Your Agility60 would be interesting from another point of view: we could compare the evolution of failed blocks from two different batches of Intel 34nm and we could see how much reliability improves over time. Most probably we could trace manufacturing date (or at least an approximation) based on SSD manufacturing date and maybe NAND batch number if it has something like that.
The 320 and the M4 are STILL going? That's insane... insanely great, lol. Keep it up guys!
I do have a few X25-Es lying around... hmmm :D
Anyone interested PM me ;)
308.08TB Host writes
Reallocated sectors : 6
MD5 OK
32.7MiB/s on avg (80 hours)
@One_Hertz
I can see the excitement in the sudden rise but I'm pretty sure it will last quite a bit longer :)
Although the WD is a fine drive in general it is not a drive for this test, it is slow, in fact it's slower than my X25-V.
(and the SMART attributes are useless)
I'm preparing a Corsair Force 3 120GB and I'm just playing a bit before going "live", the 120GB should be an interesting one. (LTT?, large capacity,...)

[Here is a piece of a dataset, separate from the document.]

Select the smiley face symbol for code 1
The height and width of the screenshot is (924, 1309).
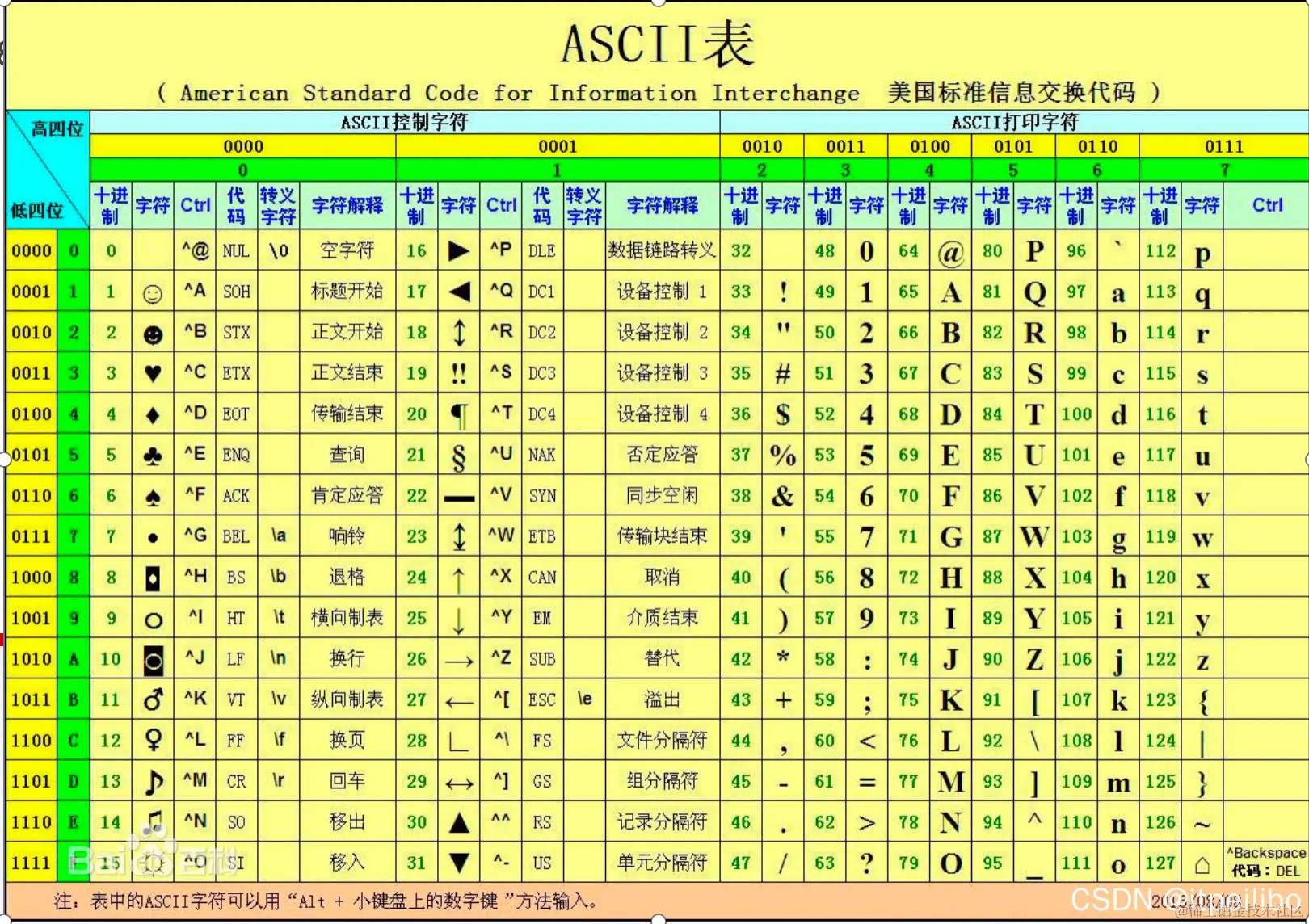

I have not decided yet on what level of compression to use, as SMART displays both RAW and host writes I'm leaning towards 46% or 67%.
If LTT is not set on the Corsair drives all their SF based drives would be interesting, both async and synchronous "drives" on the SF-2XXX series are prime candidates for this test
I'd say more of the latest stuff, e.g. the Intel 510 or something similar. (or one of the new drives that are supposed to ship later this year)
I've got a few E's as well, imho the E isn't that interesting as it's not a typical nor widespread drive and it could take years for anything interesting to happen.
It is a superb drive though, no doubt about it.